La Grange is a restaurant town, not a bar town.
Yes, some of our restaurants have bars— and are great examples—but overall the focus is on food, not drinks.
That's not necessarily the case with La Grange's newest eating and drinking establishment, , located at 88 S. La Grange Rd. This is La Grange's first gastropub. It's not that Wild Monk doesn't focus on food—they do. But I'll put it this way: The list of food items is two short pages and the drink list is four pages!
That's not the only reason Wild Monk feels a bit more like a bar than a restaurant—the bar itself is a main attraction. It's long, dark and lined with bottles of beer and booze. It commands attention as you walk through Wild Monk's beautiful wood doors. It feels a bit like you're walking into a monastery. (I guess that's the point.)
TVs line the walls and feature a rotation of sports, and the food is a riff on your standard bar food—think bar food for foodies. There's even a self-serve nut dispenser along one wall for patrons who crave a little salt with their suds.
"We wanted to create somewhere that adults could get away," owner Demetri Kopley said.
In other words, you don't have to be 21 to get in, but there's no kid's menu either.
The drink list at Wild Monk features a handful of cocktails, wines and domestic brews to wet your whistle, but the real focus is their selection of craft beers. They have 18 options on tap and another 78 available in bottles, the majority from craft brewers such as Goose Island, Three Floyds and Bells.
"We try to focus on some of the hard-to-find stuff," Kopley said.
Even the name is all about beer. According to Kopley, monks were among the first brewers of beer to sell their products, which were originally fermented with "wild" yeast—the kind that just floats around in the air.
All this talk about beer doesn't mean you will have a hard time finding something to eat. Created by Chef Riley Huddleston of (yeah the one across the street, Wild Monk is owned by the same family), the food menu is a foodie twist on bar favorites.
The food menu is divided across two pages, small plates and large plates. Small-plate items currently include bacon-wrapped dates, beer cheese nachos with braised meat and jardinière, and caramelized Brussels sprouts with bacon jam. Large-plate items include your traditional burger and fries (made with grass-fed beef), crispy pork belly BLT, and venison ragout.
The interior aesthetic of Wild Monk is more urban than suburban. Like Prasino, it's chic and well-designed, though more causal than the latter. Black walls and lots of wood and chrome accents help create its contemporary monastery aesthetic.
Also like Prasino, there is an emphasis on sustainably sourced and in-season foods. According to Kopley, the food comes from many of the same purveyors as Prasino, with the same focus on freshness.
For our review of Wild Monk, Patch ordered two dishes off the small-plate menu and two off the large-plate menu. We picked the caramelized Brussels spouts and nachos for our small plates and the crispy pork belly BLT and braised brisket Monte Cristo sandwich for the large plates.
I have to admit I was a little disappointed. Having never had a bad meal at Prasino, I had my expectations set high. The sprouts came out in what looked like a hot, cast iron skillet, but were only this side of warm. They ended up being our favorite dish though. The nachos were pretty standard, but surprisingly, lacked a lot of flavor. The BLT was the better sandwich between the two (we really liked the tomato jam), but both sandwiches were too greasy and heavy. Yes, I know we ordered a pork belly and a Monte Cristo, but a few bites are all we wanted of either.

Saved entries
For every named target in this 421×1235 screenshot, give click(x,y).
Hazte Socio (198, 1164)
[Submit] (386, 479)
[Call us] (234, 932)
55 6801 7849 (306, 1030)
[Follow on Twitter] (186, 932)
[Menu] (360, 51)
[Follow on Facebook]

» **Problem 1**
How many beers does Wild Monk offer on tap, according to the review of the restaurant?
» **Problem 2**
From the Wild Monk review, write out everything from "Even the name" down to "on bar favorites.".

» **Result 1**
Wild Monk has 18 beers on tap.

» **Result 2**
Even the name is all about beer. According to Kopley, monks were among the first brewers of beer to sell their products, which were originally fermented with "wild" yeast—the kind that just floats around in the air.
All this talk about beer doesn't mean you will have a hard time finding something to eat. Created by Chef Riley Huddleston of (yeah the one across the street, Wild Monk is owned by the same family), the food menu is a foodie twist on bar favorites.